Des visages à la place des voix

Les chercheurs ont notamment découvert que cette réorganisation cérébrale est loin d’être aléatoire. « Nous avons démontré que la reconnaissance des visages, qui est un type d’informations visuelles particulières, vient activer la zone cérébrale normalement dévolue à la reconnaissance des voix », explique le Pr Collignon. Ce n’est guère étonnant, car ces deux systèmes ont l’habitude de collaborer. En effet, nous détectons beaucoup d’informations sur un visage : l’identité d’une personne, son âge, son sexe, ses émotions… qui sont généralement en concordance avec le ton de la voix. Et quand nous parlons avec quelqu’un, surtout dans le brouhaha, nous lisons sur ses lèvres sans même nous en rendre compte.

Consignes:
[a] Recopiez un passage du texte sur la réorganisation cérébrale, en commençant par "Des visages à" et en allant jusqu'à "en rendre compte.".
[b] Dans le texte sur la réorganisation cérébrale, transformez en liste le paragraphe qui débute par « Les chercheurs ont notamment découvert » sans en perdre les faits principaux.
[c] Reprenez le texte sur la réorganisation cérébrale là où il s'arrête et rédigez-en la suite.
Les lignes qui suivent proviennent d'une autre source que le texte.

Données sources:
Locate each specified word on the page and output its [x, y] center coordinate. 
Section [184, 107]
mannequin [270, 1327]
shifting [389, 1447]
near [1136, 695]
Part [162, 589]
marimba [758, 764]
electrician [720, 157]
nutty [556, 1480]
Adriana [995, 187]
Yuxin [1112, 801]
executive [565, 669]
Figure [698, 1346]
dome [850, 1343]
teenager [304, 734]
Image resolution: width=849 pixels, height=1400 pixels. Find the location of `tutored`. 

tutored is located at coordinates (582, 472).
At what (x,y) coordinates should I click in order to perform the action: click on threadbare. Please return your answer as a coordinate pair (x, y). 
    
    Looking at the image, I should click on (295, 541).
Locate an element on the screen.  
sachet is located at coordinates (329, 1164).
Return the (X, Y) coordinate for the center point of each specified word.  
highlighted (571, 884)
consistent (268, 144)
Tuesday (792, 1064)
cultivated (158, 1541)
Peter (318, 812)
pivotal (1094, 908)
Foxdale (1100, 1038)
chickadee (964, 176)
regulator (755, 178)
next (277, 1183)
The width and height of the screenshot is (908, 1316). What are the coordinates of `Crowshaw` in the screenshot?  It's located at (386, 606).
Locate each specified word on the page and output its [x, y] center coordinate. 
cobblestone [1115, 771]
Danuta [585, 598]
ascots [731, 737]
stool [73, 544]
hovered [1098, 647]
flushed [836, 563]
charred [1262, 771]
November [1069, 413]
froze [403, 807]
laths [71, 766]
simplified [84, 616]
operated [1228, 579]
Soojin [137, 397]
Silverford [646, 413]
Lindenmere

Résultats attendus:
[a]
Des visages à la place des voix

Les chercheurs ont notamment découvert que cette réorganisation cérébrale est loin d’être aléatoire. « Nous avons démontré que la reconnaissance des visages, qui est un type d’informations visuelles particulières, vient activer la zone cérébrale normalement dévolue à la reconnaissance des voix », explique le Pr Collignon. Ce n’est guère étonnant, car ces deux systèmes ont l’habitude de collaborer. En effet, nous détectons beaucoup d’informations sur un visage : l’identité d’une personne, son âge, son sexe, ses émotions… qui sont généralement en concordance avec le ton de la voix. Et quand nous parlons avec quelqu’un, surtout dans le brouhaha, nous lisons sur ses lèvres sans même nous en rendre compte.

[b]
- La réorganisation cérébrale observée par les chercheurs n'est pas aléatoire.
- Selon le Pr Collignon, la reconnaissance des visages active la zone du cerveau normalement dévolue à la reconnaissance des voix.
- Ce n'est guère étonnant, car ces deux systèmes ont l'habitude de collaborer.
- Un visage renseigne sur l'identité, l'âge, le sexe et les émotions d'une personne. Ces informations concordent généralement avec le ton de sa voix.
- Quand nous parlons avec quelqu'un, surtout dans le brouhaha, nous lisons sur ses lèvres sans nous en rendre compte.

[c]
« Il y a donc une “autoroute” naturelle entre la zone cérébrale des voix et la zone des visages », poursuit le Pr Collignon. « Un peu comme l’E40 qui relie Bruxelles et Liège. Imaginons que Liège (= ville de la reconnaissance vocale) se vide de tous ses habitants (= les voix). Non seulement les Bruxellois (= les visages) vont continuer à emprunter l’E40, mais en plus, certains vont s’installer à Liège, permettant ainsi à cette zone de rester active ! »

Implications et perspectives de recherche

Les conclusions de cette étude ouvrent d’intéressantes perspectives. « Du point de vue de la recherche fondamentale, nous confirmons que l’architecture cérébrale n’est pas immuable ; le cerveau s’organise en fonction de nos expériences. Cela dit, cette adaptabilité obéit à certaines logiques fonctionnelles. Ce ne sont pas n’importe quelles informations qui vont coloniser n’importe quelle région du cerveau. Il y a des règles, des liens naturels entre les zones cérébrales qui conditionnent la plasticité cérébrale. »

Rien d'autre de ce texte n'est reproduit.